# [Exercise brief]
Please write out exactly the lines of the data below from the line holding "Click the dash" through the line holding "Given: Click the Start Timer button", and leave out the rest.

# [Given records]
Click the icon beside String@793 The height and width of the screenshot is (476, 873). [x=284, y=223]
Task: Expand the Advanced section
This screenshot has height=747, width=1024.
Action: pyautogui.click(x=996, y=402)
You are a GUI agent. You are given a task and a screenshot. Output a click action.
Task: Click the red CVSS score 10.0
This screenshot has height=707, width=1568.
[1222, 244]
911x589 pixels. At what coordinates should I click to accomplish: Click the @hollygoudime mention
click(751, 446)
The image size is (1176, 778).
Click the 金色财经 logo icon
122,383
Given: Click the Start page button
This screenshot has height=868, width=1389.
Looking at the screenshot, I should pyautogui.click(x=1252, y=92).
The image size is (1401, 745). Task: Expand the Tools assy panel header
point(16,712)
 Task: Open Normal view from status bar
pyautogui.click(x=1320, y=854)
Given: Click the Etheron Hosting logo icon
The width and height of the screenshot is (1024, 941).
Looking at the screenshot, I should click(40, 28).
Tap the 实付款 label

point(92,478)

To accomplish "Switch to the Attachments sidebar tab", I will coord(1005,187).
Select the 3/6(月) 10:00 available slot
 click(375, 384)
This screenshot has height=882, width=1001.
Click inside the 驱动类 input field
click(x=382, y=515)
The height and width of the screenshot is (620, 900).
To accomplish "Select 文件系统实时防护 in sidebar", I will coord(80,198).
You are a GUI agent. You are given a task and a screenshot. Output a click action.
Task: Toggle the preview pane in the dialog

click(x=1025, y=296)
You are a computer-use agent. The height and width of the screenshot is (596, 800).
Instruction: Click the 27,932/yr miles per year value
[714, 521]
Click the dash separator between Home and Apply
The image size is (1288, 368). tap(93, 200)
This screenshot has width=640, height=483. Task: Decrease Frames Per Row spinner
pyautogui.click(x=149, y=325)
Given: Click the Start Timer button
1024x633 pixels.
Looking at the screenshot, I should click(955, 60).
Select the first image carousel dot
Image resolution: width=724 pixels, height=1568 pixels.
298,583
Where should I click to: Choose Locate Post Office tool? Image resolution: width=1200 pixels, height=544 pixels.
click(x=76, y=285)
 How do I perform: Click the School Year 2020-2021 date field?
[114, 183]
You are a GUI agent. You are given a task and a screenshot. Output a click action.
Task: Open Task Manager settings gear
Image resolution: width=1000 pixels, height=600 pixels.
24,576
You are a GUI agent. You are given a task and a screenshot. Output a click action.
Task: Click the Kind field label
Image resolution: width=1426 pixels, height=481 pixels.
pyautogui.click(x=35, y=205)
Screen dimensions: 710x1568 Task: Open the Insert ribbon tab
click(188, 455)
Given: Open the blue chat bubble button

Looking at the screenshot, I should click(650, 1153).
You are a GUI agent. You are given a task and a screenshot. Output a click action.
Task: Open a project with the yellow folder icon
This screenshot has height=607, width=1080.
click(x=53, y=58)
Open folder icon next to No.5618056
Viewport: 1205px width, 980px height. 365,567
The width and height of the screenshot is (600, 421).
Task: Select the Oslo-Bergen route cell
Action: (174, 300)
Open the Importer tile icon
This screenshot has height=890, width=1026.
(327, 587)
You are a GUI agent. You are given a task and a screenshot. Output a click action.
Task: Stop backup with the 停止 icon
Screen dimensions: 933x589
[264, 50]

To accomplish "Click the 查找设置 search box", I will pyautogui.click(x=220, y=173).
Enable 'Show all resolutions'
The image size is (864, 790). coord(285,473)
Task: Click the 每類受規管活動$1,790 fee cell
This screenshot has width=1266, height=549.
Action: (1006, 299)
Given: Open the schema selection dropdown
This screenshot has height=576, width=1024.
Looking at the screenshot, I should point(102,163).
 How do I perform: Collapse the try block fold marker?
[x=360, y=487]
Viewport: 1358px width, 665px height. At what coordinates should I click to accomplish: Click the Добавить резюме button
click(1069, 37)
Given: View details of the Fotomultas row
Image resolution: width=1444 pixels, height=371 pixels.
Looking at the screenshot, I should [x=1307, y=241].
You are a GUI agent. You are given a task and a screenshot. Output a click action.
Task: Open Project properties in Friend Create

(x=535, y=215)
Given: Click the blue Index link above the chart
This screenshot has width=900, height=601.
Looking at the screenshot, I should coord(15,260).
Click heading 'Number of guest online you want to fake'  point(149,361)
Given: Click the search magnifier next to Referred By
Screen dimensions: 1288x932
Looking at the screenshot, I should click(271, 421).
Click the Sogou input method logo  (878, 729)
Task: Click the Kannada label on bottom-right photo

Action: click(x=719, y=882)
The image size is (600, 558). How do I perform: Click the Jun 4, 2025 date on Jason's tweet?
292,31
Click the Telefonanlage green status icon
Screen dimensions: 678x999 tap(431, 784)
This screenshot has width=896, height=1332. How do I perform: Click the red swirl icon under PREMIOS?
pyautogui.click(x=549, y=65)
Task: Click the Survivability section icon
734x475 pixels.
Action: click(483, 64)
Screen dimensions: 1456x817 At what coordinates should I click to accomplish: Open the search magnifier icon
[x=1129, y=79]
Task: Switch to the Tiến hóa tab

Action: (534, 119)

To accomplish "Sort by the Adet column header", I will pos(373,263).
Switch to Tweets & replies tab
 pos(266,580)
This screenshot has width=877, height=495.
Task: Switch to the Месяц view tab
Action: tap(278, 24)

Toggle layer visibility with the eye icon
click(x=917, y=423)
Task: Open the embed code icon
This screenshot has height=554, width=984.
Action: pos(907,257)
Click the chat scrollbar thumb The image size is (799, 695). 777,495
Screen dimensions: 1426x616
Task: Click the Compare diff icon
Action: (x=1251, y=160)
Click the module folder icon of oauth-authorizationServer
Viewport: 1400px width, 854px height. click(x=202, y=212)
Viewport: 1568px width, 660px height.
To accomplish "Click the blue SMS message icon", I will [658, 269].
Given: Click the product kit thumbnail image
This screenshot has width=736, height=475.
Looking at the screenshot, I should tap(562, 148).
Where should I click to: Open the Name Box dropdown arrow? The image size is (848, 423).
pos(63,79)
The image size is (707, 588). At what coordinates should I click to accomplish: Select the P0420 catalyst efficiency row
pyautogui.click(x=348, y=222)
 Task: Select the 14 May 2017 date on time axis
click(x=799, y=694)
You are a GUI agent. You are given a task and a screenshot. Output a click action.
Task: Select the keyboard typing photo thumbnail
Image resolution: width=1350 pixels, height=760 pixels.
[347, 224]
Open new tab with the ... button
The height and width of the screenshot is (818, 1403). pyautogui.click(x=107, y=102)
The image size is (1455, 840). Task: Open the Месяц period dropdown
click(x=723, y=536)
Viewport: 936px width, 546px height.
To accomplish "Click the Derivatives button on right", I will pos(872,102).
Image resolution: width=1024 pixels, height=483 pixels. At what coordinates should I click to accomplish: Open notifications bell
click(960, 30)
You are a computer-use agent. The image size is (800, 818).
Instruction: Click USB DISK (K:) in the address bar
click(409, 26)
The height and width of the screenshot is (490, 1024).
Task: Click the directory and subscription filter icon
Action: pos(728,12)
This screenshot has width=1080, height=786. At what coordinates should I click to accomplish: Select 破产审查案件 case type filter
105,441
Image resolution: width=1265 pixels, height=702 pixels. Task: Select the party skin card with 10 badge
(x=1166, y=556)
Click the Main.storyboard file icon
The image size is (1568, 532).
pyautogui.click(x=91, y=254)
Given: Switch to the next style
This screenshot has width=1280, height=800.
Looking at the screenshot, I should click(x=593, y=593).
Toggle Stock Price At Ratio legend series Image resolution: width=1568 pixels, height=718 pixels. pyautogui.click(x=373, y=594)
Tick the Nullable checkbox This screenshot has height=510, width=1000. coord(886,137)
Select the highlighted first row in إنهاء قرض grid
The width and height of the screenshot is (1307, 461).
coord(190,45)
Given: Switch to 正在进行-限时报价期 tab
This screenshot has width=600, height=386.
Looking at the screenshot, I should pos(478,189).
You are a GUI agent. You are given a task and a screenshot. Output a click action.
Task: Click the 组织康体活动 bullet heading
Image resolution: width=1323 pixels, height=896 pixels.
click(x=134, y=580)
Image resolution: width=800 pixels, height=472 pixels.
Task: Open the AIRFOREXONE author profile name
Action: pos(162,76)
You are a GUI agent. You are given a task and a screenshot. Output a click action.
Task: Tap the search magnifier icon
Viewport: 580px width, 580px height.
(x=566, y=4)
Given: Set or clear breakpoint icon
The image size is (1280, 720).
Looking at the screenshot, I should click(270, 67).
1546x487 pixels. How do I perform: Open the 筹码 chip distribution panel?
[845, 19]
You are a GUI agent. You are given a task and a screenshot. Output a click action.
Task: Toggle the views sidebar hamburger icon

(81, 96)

# [Response to this task]
Click the dash separator between Home and Apply
The image size is (1288, 368). tap(93, 200)
This screenshot has width=640, height=483. Task: Decrease Frames Per Row spinner
pyautogui.click(x=149, y=325)
Given: Click the Start Timer button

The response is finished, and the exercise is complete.